▶ _Data excerpts_:
[Start of Attachment]
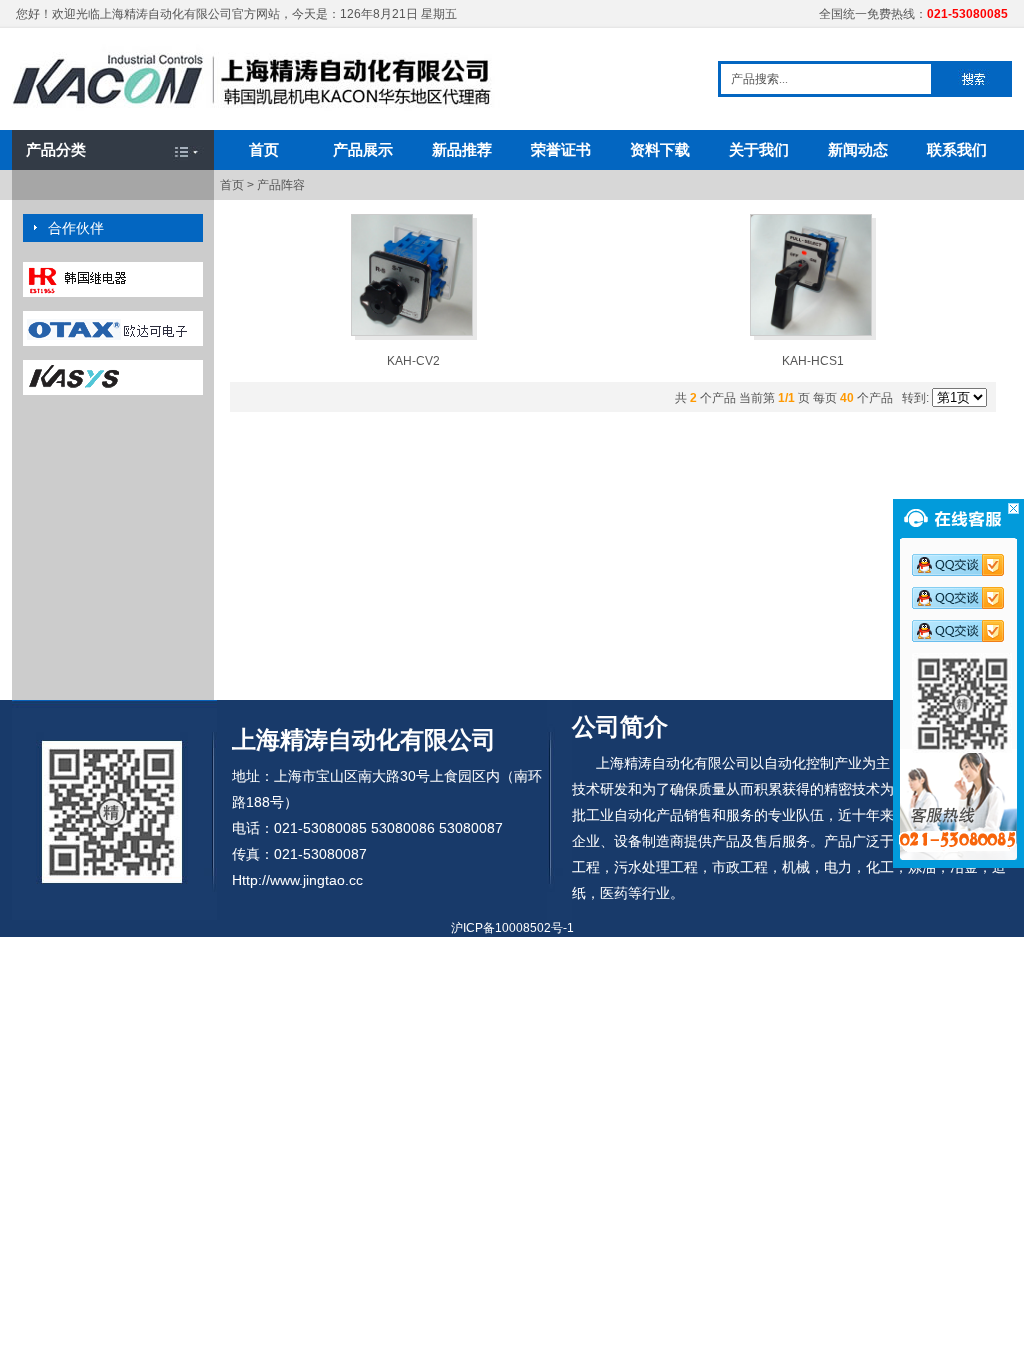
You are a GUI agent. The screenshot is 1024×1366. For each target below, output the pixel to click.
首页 (264, 149)
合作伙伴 (76, 228)
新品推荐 (462, 149)
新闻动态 (858, 149)
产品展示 (363, 149)
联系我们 (957, 149)
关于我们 (759, 149)
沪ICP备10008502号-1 (512, 928)
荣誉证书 (561, 149)
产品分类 (56, 149)
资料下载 (660, 149)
[End of Attachment]
▶ _What the task asks_: Copy all the data exactly as written, but skip any picture.

▶ _Solved exercise_:
You are a GUI agent. The screenshot is 1024×1366. For each target below, output the pixel to click.
首页 (264, 149)
合作伙伴 (76, 228)
新品推荐 (462, 149)
新闻动态 (858, 149)
产品展示 (363, 149)
联系我们 (957, 149)
关于我们 (759, 149)
沪ICP备10008502号-1 (512, 928)
荣誉证书 (561, 149)
产品分类 (56, 149)
资料下载 (660, 149)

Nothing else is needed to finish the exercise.